- _The task_
Reproduce the rows below in full, substituting "column heading" for every occurrence of "column header" and leaving all other text unchanged.

'''

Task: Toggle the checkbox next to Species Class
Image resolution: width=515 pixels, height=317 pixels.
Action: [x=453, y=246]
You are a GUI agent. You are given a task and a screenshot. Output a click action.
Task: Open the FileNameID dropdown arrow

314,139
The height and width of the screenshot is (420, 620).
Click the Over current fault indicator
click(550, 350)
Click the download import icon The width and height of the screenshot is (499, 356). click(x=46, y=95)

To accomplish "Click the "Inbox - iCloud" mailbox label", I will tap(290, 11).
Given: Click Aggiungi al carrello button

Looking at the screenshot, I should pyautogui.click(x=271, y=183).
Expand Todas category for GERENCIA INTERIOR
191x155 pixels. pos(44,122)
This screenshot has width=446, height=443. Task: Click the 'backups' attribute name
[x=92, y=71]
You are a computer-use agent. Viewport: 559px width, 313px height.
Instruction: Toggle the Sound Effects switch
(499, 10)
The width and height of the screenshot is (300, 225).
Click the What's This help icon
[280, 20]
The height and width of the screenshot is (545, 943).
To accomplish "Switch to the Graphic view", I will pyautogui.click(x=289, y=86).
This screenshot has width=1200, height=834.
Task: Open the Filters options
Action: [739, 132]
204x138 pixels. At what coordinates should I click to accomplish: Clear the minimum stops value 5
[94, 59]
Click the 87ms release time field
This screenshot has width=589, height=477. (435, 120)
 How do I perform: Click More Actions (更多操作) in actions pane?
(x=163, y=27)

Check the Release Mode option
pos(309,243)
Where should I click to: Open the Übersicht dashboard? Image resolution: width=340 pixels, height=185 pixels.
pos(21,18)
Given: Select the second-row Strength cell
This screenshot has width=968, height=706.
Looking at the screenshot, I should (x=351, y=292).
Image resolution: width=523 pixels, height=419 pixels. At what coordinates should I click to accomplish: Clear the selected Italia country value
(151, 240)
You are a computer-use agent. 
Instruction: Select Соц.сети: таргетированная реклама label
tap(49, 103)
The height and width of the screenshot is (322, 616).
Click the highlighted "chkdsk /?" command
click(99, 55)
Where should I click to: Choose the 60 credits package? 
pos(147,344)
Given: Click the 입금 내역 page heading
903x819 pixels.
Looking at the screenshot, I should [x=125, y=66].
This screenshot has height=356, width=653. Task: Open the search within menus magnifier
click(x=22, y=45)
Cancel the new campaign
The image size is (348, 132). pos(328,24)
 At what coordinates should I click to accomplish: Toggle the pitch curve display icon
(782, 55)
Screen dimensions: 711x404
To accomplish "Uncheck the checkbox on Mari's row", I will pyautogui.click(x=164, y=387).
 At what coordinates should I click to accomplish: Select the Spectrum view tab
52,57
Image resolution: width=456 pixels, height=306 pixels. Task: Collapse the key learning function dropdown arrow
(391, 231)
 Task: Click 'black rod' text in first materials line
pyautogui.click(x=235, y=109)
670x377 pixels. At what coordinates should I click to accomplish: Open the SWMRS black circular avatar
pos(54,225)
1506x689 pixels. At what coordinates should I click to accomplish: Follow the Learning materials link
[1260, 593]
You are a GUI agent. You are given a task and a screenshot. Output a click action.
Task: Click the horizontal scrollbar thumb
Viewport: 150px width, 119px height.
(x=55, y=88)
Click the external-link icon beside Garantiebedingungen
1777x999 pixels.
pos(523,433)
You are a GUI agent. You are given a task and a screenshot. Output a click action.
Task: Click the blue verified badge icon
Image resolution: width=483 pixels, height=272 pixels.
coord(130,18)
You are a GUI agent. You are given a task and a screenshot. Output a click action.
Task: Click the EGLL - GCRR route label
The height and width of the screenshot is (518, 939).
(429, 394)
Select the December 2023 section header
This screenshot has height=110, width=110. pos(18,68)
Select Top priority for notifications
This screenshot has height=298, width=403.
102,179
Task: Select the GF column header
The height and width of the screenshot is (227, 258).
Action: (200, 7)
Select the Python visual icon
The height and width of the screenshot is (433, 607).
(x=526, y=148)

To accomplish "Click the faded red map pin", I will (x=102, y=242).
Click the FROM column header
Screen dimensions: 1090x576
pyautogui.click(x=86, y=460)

'''

- _Answer_
Task: Toggle the checkbox next to Species Class
Image resolution: width=515 pixels, height=317 pixels.
Action: [x=453, y=246]
You are a GUI agent. You are given a task and a screenshot. Output a click action.
Task: Open the FileNameID dropdown arrow

314,139
The height and width of the screenshot is (420, 620).
Click the Over current fault indicator
click(550, 350)
Click the download import icon The width and height of the screenshot is (499, 356). click(x=46, y=95)

To accomplish "Click the "Inbox - iCloud" mailbox label", I will tap(290, 11).
Given: Click Aggiungi al carrello button

Looking at the screenshot, I should pyautogui.click(x=271, y=183).
Expand Todas category for GERENCIA INTERIOR
191x155 pixels. pos(44,122)
This screenshot has width=446, height=443. Task: Click the 'backups' attribute name
[x=92, y=71]
You are a computer-use agent. Viewport: 559px width, 313px height.
Instruction: Toggle the Sound Effects switch
(499, 10)
The width and height of the screenshot is (300, 225).
Click the What's This help icon
[280, 20]
The height and width of the screenshot is (545, 943).
To accomplish "Switch to the Graphic view", I will pyautogui.click(x=289, y=86).
This screenshot has width=1200, height=834.
Task: Open the Filters options
Action: [739, 132]
204x138 pixels. At what coordinates should I click to accomplish: Clear the minimum stops value 5
[94, 59]
Click the 87ms release time field
This screenshot has width=589, height=477. (435, 120)
 How do I perform: Click More Actions (更多操作) in actions pane?
(x=163, y=27)

Check the Release Mode option
pos(309,243)
Where should I click to: Open the Übersicht dashboard? Image resolution: width=340 pixels, height=185 pixels.
pos(21,18)
Given: Select the second-row Strength cell
This screenshot has width=968, height=706.
Looking at the screenshot, I should (x=351, y=292).
Image resolution: width=523 pixels, height=419 pixels. At what coordinates should I click to accomplish: Clear the selected Italia country value
(151, 240)
You are a computer-use agent. 
Instruction: Select Соц.сети: таргетированная реклама label
tap(49, 103)
The height and width of the screenshot is (322, 616).
Click the highlighted "chkdsk /?" command
click(99, 55)
Where should I click to: Choose the 60 credits package? 
pos(147,344)
Given: Click the 입금 내역 page heading
903x819 pixels.
Looking at the screenshot, I should [x=125, y=66].
This screenshot has height=356, width=653. Task: Open the search within menus magnifier
click(x=22, y=45)
Cancel the new campaign
The image size is (348, 132). pos(328,24)
 At what coordinates should I click to accomplish: Toggle the pitch curve display icon
(782, 55)
Screen dimensions: 711x404
To accomplish "Uncheck the checkbox on Mari's row", I will pyautogui.click(x=164, y=387).
 At what coordinates should I click to accomplish: Select the Spectrum view tab
52,57
Image resolution: width=456 pixels, height=306 pixels. Task: Collapse the key learning function dropdown arrow
(391, 231)
 Task: Click 'black rod' text in first materials line
pyautogui.click(x=235, y=109)
670x377 pixels. At what coordinates should I click to accomplish: Open the SWMRS black circular avatar
pos(54,225)
1506x689 pixels. At what coordinates should I click to accomplish: Follow the Learning materials link
[1260, 593]
You are a GUI agent. You are given a task and a screenshot. Output a click action.
Task: Click the horizontal scrollbar thumb
Viewport: 150px width, 119px height.
(x=55, y=88)
Click the external-link icon beside Garantiebedingungen
1777x999 pixels.
pos(523,433)
You are a GUI agent. You are given a task and a screenshot. Output a click action.
Task: Click the blue verified badge icon
Image resolution: width=483 pixels, height=272 pixels.
coord(130,18)
You are a GUI agent. You are given a task and a screenshot. Output a click action.
Task: Click the EGLL - GCRR route label
The height and width of the screenshot is (518, 939).
(429, 394)
Select the December 2023 section header
This screenshot has height=110, width=110. pos(18,68)
Select Top priority for notifications
This screenshot has height=298, width=403.
102,179
Task: Select the GF column heading
The height and width of the screenshot is (227, 258).
Action: (200, 7)
Select the Python visual icon
The height and width of the screenshot is (433, 607).
(x=526, y=148)

To accomplish "Click the faded red map pin", I will (x=102, y=242).
Click the FROM column heading
Screen dimensions: 1090x576
pyautogui.click(x=86, y=460)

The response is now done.